> [Document segment]
***

Is there a doctor in the house? | Timothy Garton Ash

Have a laugh at Germany's fetish for doctorates – and the ministers tripped up by it. But is the British title cult any better?

'Please tell me when I can call you Herr Doktor," said the white-haired waitress in the old-fashioned cafe on Güntzelstrasse in Berlin, as she served me my morning coffee. That was a lifetime ago, and she never got the pleasure because I never finished my Oxford doctoral thesis. But the German cult of academic titles, sweetly expressed in the old waitress's inquiry, has now claimed yet another top-level German political scalp.

Professor (ex-) Dr Annette Schavan, federal minister for education and research and one of Angela Merkel's closest cabinet allies, has resigned. An academic commission at her former university in Düsseldorf withdrew the doctoral title awarded for her 1980 thesis on the subject of "person and conscience" (irony upon irony), on the grounds that she had been – shall we say – somewhat unconscientious in not attributing passages to their original sources.

***

> [Material supplied]
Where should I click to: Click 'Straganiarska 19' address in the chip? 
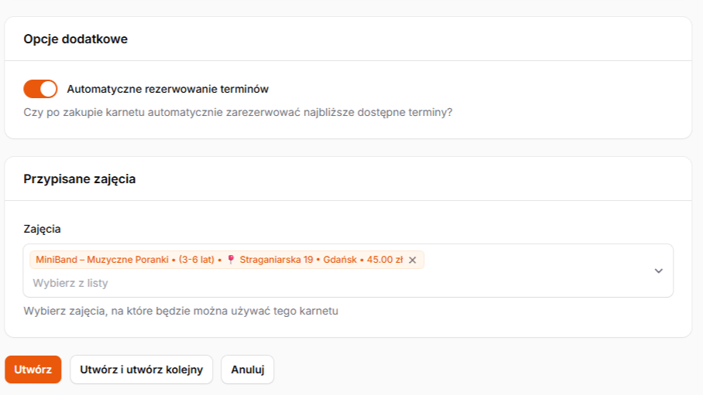pos(275,260)

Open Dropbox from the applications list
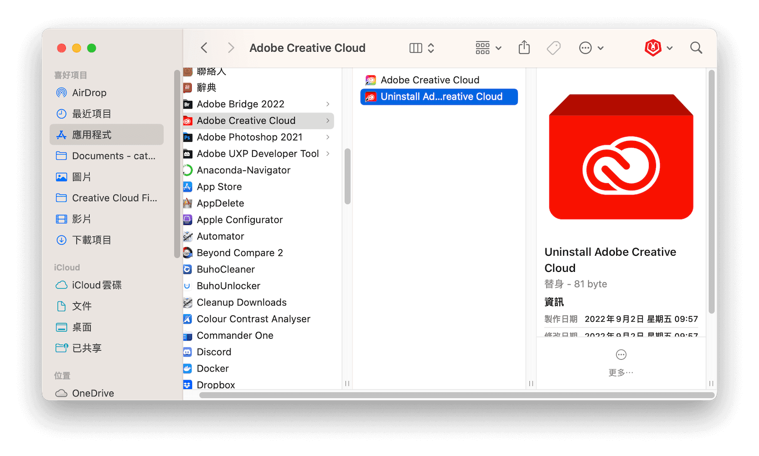tap(216, 384)
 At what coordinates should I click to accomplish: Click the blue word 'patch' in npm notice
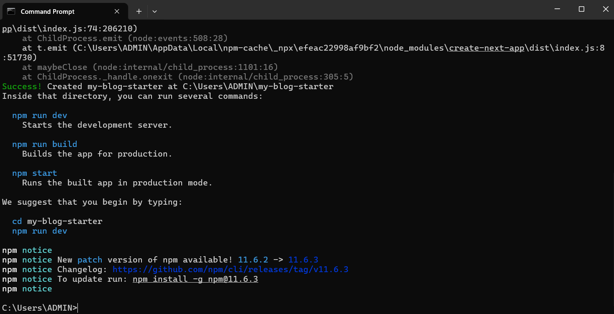pyautogui.click(x=90, y=260)
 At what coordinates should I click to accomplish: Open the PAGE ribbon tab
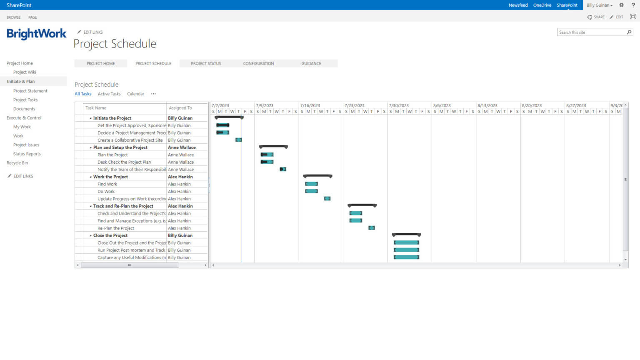pos(33,17)
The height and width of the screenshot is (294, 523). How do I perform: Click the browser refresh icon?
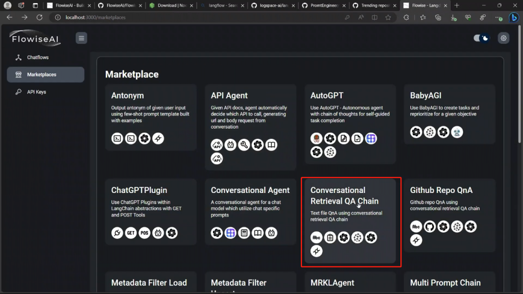point(39,17)
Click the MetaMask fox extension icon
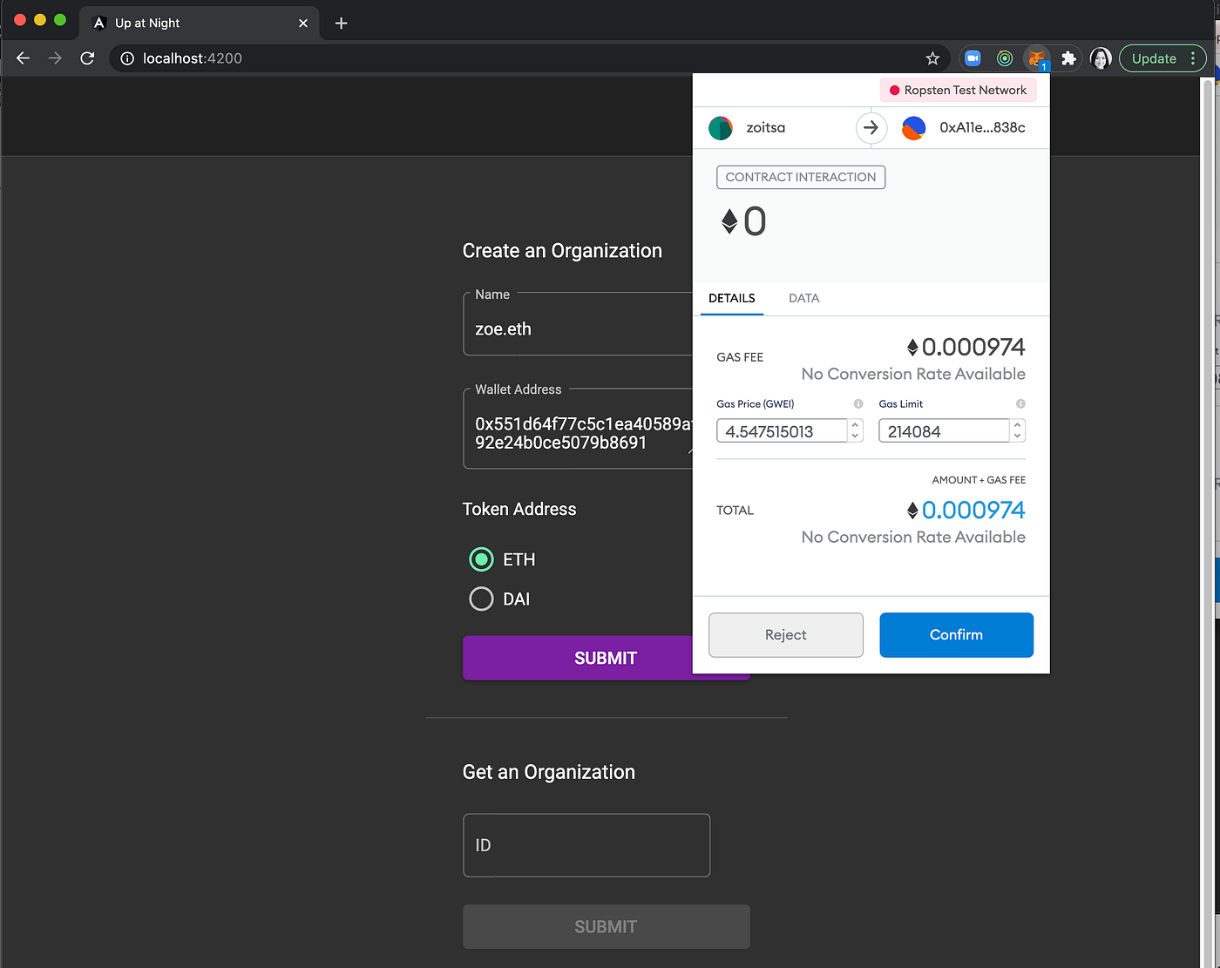This screenshot has height=968, width=1220. (x=1036, y=58)
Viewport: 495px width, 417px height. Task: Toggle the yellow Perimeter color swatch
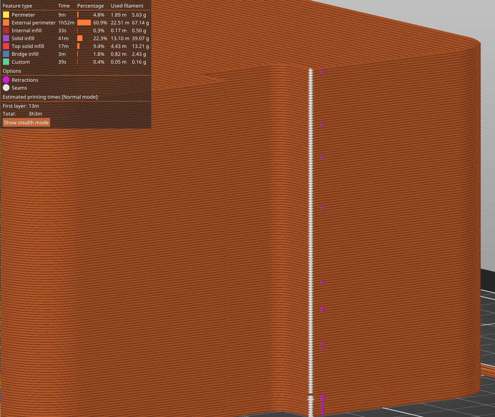pos(6,14)
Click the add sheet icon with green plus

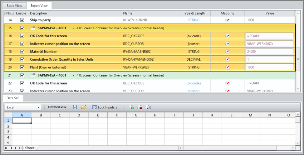[131, 107]
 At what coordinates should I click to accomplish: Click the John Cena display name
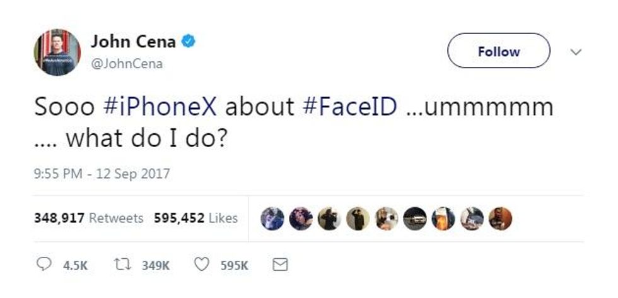(133, 42)
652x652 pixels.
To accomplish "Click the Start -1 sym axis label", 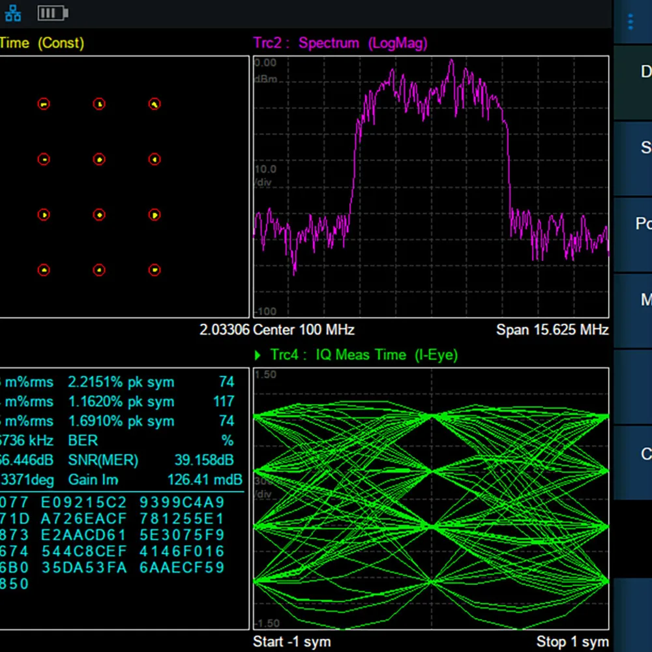I will 291,642.
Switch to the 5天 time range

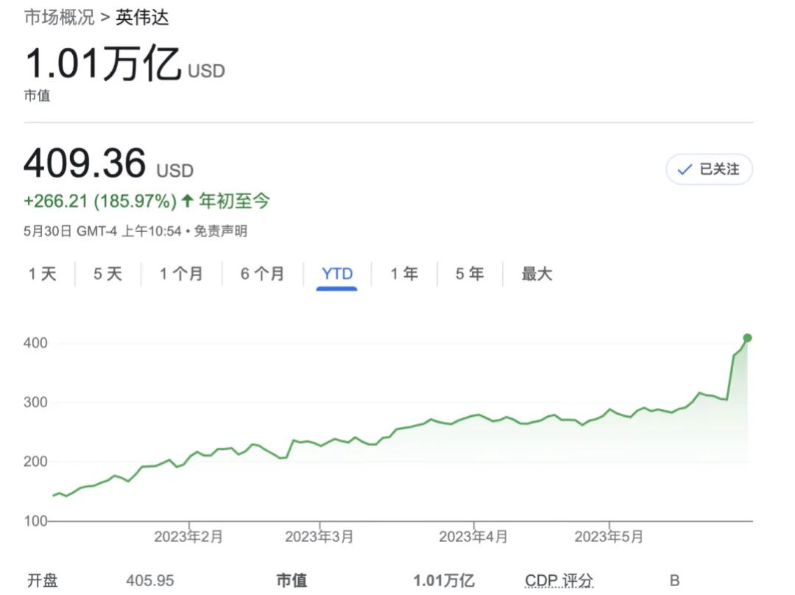click(x=107, y=273)
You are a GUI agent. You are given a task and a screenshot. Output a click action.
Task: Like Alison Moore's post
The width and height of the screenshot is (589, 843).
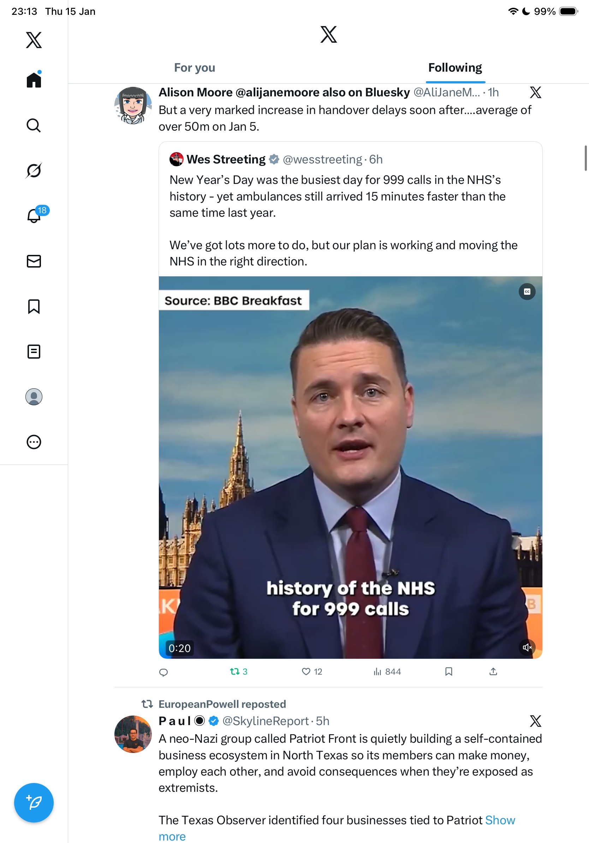306,672
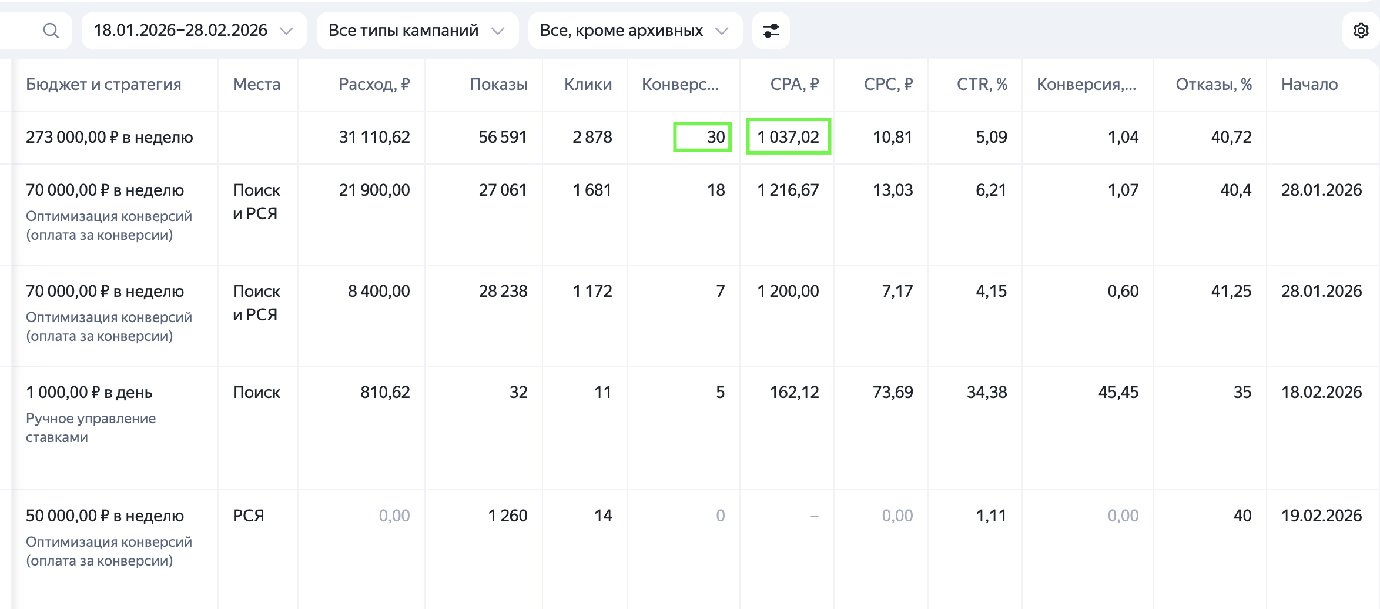Sort by 'Отказы, %' column header
This screenshot has width=1380, height=609.
pyautogui.click(x=1213, y=85)
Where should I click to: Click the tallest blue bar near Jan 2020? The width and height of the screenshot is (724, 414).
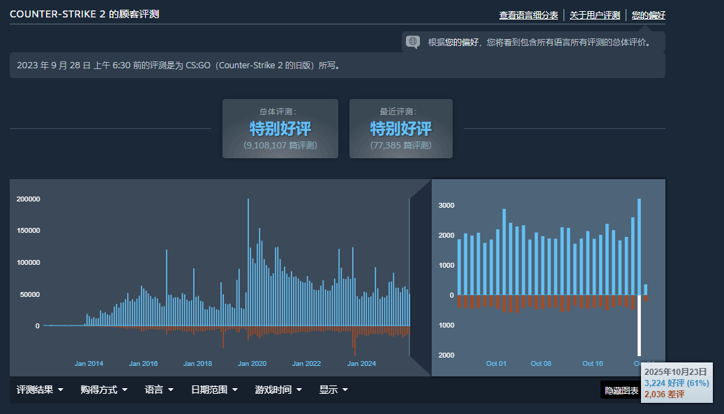tap(248, 265)
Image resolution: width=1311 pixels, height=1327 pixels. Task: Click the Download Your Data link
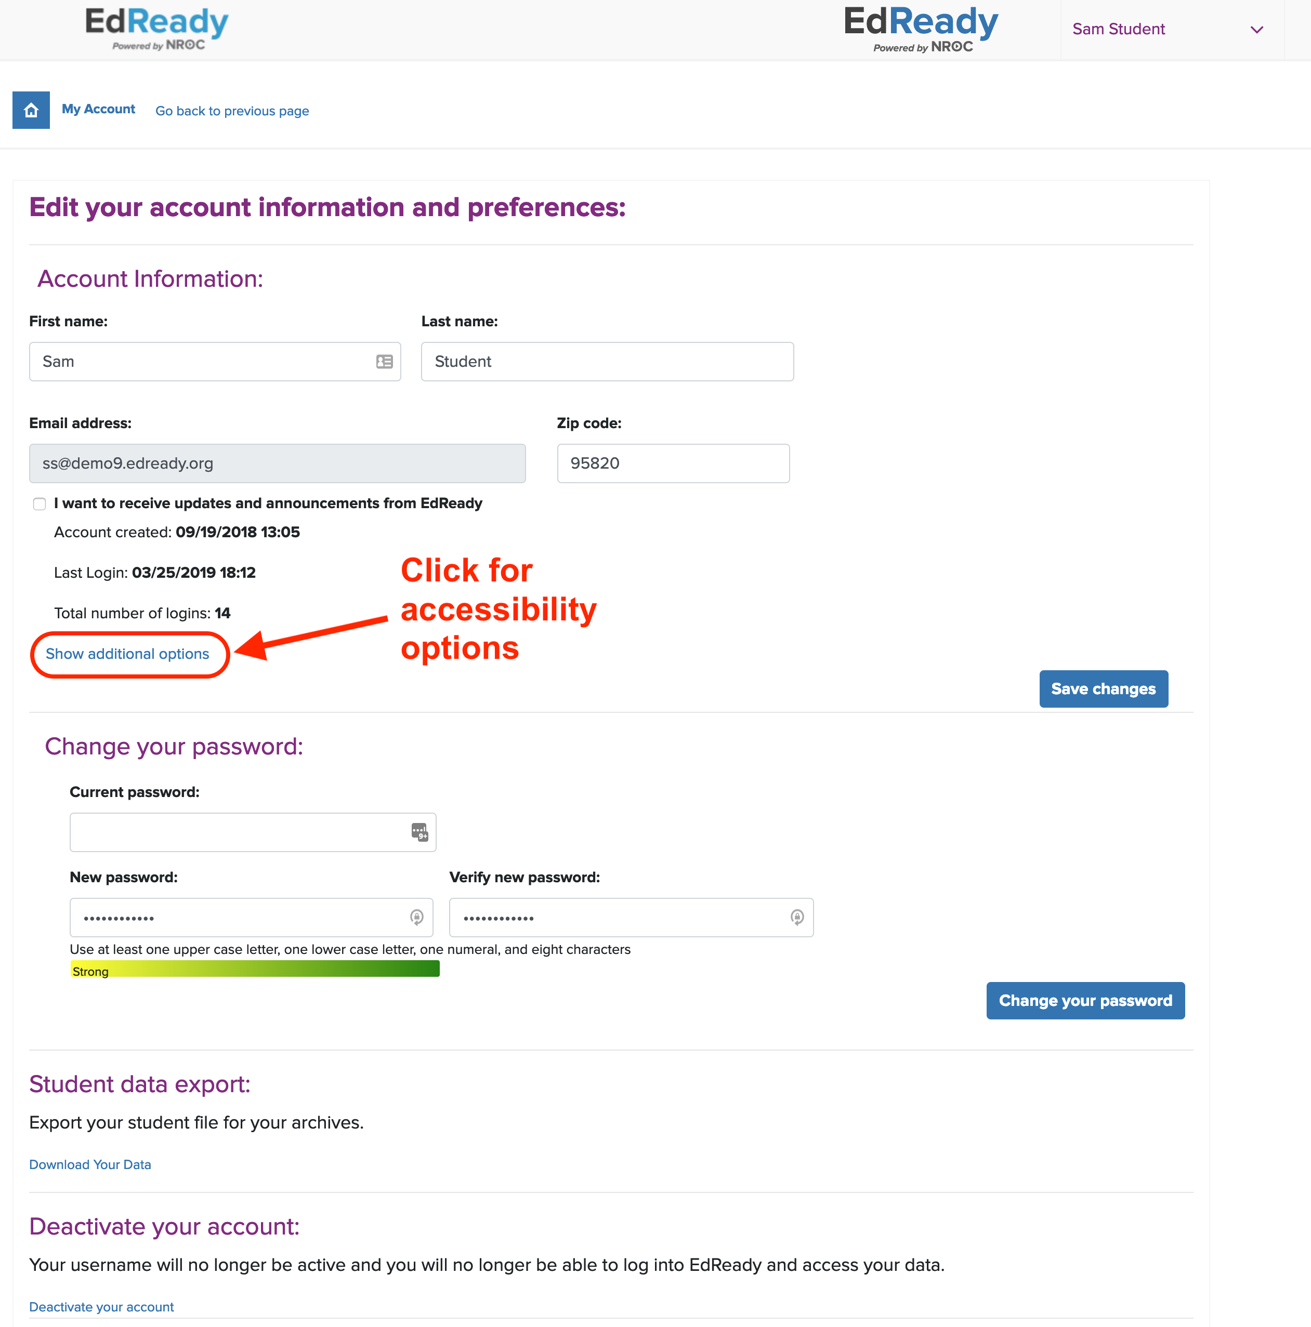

***

> [Work to do]
A: List each person mentioned by name in the article on Germany's fetish for doctorates.
B: Carry on writing the article on Germany's fetish for doctorates, picking up after its final sentence.

> [Results in order]
A: Timothy Garton Ash, Annette Schavan, Angela Merkel

B:
She is not the first. Two years ago, a rising star of the German right, the then defence minister Karl-Theodor zu Guttenberg, also had to resign on the grounds that he had plagiarised his doctoral dissertation. Since he is a baron, this earned him the unforgettable title Baron zu Googleberg. In between, two German members of the European parliament have also been stripped of their doctoral titles, thanks to online netizen hunts (Tally ho! What a jolly German sport) using a Wikipedia-like collaborative platform called VroniPlag.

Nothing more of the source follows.